Task prompt: In the records below, begin at the line containing "Given: Dismiss the security warning banner" and end at the line containing "Given: Click the video icon for 直播管理"; quote every line in that span exactly, including both boundary lines, and no others.

======== Information shown ========

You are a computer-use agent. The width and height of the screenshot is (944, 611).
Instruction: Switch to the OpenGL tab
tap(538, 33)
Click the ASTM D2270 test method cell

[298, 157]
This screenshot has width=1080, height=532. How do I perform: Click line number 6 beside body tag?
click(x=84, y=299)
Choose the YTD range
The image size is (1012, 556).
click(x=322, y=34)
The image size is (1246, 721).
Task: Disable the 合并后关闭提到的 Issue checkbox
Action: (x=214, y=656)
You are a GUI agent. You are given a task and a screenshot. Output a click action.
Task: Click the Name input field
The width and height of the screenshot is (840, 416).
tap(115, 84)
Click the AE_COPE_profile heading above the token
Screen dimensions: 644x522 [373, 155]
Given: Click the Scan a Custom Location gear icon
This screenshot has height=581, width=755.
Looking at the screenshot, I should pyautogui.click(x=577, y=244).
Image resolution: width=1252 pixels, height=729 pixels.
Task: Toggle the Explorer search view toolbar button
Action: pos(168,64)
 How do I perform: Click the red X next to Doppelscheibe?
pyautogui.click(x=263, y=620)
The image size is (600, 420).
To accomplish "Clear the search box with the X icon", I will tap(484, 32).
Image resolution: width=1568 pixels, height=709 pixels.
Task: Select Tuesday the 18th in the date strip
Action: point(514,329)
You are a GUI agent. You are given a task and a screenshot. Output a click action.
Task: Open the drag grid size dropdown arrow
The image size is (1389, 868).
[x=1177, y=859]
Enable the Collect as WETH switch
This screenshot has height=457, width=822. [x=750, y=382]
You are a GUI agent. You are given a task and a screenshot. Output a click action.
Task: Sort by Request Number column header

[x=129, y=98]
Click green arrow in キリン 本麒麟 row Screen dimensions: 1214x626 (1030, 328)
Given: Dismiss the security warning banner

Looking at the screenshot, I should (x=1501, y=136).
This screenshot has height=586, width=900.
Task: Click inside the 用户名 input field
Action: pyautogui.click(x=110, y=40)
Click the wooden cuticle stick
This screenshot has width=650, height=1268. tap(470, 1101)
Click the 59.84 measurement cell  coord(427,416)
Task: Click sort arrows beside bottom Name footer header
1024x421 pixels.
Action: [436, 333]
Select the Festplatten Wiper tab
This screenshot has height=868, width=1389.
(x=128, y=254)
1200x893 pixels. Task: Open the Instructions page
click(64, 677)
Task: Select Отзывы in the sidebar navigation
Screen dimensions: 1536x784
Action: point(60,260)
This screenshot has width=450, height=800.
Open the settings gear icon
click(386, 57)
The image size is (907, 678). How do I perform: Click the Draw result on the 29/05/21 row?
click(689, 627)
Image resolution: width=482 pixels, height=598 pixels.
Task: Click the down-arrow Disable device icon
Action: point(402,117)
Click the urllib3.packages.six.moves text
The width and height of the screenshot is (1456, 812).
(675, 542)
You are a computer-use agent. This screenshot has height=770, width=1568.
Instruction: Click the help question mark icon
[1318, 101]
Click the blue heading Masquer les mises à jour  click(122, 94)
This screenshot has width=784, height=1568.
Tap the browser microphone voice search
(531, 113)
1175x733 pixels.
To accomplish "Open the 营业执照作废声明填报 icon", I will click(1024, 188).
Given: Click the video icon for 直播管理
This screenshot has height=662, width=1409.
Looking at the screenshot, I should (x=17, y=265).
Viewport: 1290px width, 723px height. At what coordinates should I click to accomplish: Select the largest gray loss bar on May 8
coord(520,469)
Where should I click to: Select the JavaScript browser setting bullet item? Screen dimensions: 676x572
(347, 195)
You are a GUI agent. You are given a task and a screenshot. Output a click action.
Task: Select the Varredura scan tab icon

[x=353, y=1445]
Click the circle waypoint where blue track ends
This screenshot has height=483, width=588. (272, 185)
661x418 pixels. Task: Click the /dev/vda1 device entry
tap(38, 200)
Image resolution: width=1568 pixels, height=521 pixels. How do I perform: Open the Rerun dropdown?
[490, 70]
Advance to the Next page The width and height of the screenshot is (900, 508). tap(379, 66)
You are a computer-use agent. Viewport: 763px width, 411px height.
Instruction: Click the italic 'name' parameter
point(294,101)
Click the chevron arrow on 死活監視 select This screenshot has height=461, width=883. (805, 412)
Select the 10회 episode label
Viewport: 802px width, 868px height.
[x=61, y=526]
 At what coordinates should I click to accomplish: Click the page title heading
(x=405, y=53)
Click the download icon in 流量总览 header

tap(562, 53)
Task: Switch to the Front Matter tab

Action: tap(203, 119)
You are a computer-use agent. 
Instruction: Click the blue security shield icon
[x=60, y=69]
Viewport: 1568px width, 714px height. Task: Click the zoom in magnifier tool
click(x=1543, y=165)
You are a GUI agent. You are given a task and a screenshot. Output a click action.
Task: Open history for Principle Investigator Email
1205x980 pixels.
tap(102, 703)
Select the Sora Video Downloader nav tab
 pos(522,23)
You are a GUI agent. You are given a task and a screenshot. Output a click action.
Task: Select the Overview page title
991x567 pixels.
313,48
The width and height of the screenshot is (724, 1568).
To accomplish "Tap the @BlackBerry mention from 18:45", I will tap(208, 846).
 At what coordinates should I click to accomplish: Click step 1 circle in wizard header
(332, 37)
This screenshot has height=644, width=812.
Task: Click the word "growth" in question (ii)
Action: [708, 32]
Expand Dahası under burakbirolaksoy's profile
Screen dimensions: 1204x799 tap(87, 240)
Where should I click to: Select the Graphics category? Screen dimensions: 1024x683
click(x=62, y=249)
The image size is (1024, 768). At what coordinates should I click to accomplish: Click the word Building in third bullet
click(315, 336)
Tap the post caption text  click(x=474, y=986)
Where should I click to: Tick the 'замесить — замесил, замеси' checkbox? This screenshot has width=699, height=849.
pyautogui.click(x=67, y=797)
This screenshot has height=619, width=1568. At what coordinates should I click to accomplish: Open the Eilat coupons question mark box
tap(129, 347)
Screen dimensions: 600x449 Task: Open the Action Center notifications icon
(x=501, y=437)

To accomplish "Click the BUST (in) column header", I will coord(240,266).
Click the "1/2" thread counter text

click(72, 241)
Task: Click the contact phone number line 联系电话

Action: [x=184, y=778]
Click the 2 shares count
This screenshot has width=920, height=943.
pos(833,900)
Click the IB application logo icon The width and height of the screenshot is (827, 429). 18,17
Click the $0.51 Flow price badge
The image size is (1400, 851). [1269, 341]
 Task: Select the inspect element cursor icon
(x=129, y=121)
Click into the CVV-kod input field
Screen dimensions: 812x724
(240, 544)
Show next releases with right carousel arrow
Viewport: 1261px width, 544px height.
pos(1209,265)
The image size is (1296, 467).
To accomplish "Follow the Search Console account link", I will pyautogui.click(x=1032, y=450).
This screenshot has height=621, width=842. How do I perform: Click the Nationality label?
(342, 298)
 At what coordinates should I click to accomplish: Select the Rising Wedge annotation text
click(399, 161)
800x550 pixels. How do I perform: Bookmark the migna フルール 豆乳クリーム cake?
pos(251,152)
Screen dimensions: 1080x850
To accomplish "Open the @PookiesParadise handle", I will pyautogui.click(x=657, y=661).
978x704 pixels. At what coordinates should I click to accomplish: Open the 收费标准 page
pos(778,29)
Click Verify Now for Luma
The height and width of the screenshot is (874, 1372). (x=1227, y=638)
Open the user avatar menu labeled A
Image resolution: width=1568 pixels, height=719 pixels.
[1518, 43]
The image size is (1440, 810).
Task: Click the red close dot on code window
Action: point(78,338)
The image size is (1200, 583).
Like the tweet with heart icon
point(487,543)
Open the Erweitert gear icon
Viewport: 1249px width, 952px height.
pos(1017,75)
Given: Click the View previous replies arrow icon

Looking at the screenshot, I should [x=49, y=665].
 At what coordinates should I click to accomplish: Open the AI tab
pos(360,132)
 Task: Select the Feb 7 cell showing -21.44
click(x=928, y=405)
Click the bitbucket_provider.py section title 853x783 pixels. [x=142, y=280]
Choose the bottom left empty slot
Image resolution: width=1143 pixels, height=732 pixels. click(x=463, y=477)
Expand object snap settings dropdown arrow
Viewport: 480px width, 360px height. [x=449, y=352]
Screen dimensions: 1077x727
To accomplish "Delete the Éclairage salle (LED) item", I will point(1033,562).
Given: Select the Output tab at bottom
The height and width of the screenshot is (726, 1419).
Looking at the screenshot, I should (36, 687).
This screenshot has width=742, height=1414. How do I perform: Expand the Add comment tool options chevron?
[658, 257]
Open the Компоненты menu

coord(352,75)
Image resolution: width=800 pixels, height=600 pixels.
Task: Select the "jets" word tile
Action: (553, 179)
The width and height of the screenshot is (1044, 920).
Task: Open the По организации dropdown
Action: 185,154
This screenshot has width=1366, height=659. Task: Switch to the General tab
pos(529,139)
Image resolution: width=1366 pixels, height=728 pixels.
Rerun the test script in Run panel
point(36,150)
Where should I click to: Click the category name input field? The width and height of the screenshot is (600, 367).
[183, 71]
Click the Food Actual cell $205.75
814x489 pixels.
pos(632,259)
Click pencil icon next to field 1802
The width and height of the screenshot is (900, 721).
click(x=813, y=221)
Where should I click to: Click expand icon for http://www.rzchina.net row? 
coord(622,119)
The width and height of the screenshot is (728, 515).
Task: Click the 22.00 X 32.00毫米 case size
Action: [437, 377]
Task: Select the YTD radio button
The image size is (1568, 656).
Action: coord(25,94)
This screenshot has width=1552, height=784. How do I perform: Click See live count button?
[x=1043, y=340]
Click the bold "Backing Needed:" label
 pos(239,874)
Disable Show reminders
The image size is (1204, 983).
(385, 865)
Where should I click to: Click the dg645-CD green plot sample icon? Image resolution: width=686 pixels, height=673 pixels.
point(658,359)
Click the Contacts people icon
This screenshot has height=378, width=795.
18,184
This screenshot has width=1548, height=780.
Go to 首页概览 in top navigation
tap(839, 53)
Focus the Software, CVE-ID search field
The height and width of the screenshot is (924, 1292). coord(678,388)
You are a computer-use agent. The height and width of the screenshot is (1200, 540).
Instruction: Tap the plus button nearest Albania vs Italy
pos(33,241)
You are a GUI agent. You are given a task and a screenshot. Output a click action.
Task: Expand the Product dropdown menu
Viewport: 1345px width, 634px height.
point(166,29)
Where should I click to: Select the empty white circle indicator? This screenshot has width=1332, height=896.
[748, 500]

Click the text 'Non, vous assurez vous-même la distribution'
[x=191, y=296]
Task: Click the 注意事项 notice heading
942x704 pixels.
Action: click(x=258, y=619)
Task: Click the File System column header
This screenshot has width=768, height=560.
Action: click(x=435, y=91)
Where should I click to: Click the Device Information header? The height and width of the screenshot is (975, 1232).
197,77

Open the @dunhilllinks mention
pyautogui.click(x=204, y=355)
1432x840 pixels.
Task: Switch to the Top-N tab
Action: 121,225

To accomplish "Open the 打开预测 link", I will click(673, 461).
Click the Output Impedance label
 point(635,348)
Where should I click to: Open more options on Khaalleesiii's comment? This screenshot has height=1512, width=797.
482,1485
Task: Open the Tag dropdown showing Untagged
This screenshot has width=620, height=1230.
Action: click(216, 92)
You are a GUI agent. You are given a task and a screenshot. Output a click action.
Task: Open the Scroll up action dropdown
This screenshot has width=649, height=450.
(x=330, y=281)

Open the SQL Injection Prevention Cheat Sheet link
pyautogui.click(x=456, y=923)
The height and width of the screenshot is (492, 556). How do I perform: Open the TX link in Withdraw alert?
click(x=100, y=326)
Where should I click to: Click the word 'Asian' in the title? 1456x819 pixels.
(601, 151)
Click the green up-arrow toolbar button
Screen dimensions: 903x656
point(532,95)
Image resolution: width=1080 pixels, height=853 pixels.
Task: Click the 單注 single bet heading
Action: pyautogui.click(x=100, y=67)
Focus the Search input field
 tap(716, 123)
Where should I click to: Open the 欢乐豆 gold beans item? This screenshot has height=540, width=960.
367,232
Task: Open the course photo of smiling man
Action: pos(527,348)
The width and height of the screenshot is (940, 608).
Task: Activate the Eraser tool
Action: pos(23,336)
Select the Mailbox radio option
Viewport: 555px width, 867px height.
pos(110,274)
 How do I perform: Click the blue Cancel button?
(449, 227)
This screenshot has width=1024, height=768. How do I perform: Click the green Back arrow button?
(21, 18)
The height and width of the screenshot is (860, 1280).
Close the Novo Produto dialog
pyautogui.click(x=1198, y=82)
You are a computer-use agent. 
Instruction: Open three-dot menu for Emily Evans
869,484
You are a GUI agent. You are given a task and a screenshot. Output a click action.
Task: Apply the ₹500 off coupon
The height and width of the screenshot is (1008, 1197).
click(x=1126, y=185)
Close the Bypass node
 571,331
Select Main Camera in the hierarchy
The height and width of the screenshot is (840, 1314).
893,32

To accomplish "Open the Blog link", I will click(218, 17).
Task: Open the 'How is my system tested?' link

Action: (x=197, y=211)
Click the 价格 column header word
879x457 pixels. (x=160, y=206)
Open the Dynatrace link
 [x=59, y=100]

========

Exercise output:
Given: Dismiss the security warning banner

Looking at the screenshot, I should (x=1501, y=136).
This screenshot has height=586, width=900.
Task: Click inside the 用户名 input field
Action: pyautogui.click(x=110, y=40)
Click the wooden cuticle stick
This screenshot has width=650, height=1268. tap(470, 1101)
Click the 59.84 measurement cell  coord(427,416)
Task: Click sort arrows beside bottom Name footer header
1024x421 pixels.
Action: [436, 333]
Select the Festplatten Wiper tab
This screenshot has height=868, width=1389.
(x=128, y=254)
1200x893 pixels. Task: Open the Instructions page
click(64, 677)
Task: Select Отзывы in the sidebar navigation
Screen dimensions: 1536x784
Action: point(60,260)
This screenshot has width=450, height=800.
Open the settings gear icon
click(386, 57)
The image size is (907, 678). How do I perform: Click the Draw result on the 29/05/21 row?
click(689, 627)
Image resolution: width=482 pixels, height=598 pixels.
Task: Click the down-arrow Disable device icon
Action: point(402,117)
Click the urllib3.packages.six.moves text
The width and height of the screenshot is (1456, 812).
(675, 542)
You are a computer-use agent. This screenshot has height=770, width=1568.
Instruction: Click the help question mark icon
[1318, 101]
Click the blue heading Masquer les mises à jour  click(122, 94)
This screenshot has width=784, height=1568.
Tap the browser microphone voice search
(531, 113)
1175x733 pixels.
To accomplish "Open the 营业执照作废声明填报 icon", I will click(1024, 188).
Given: Click the video icon for 直播管理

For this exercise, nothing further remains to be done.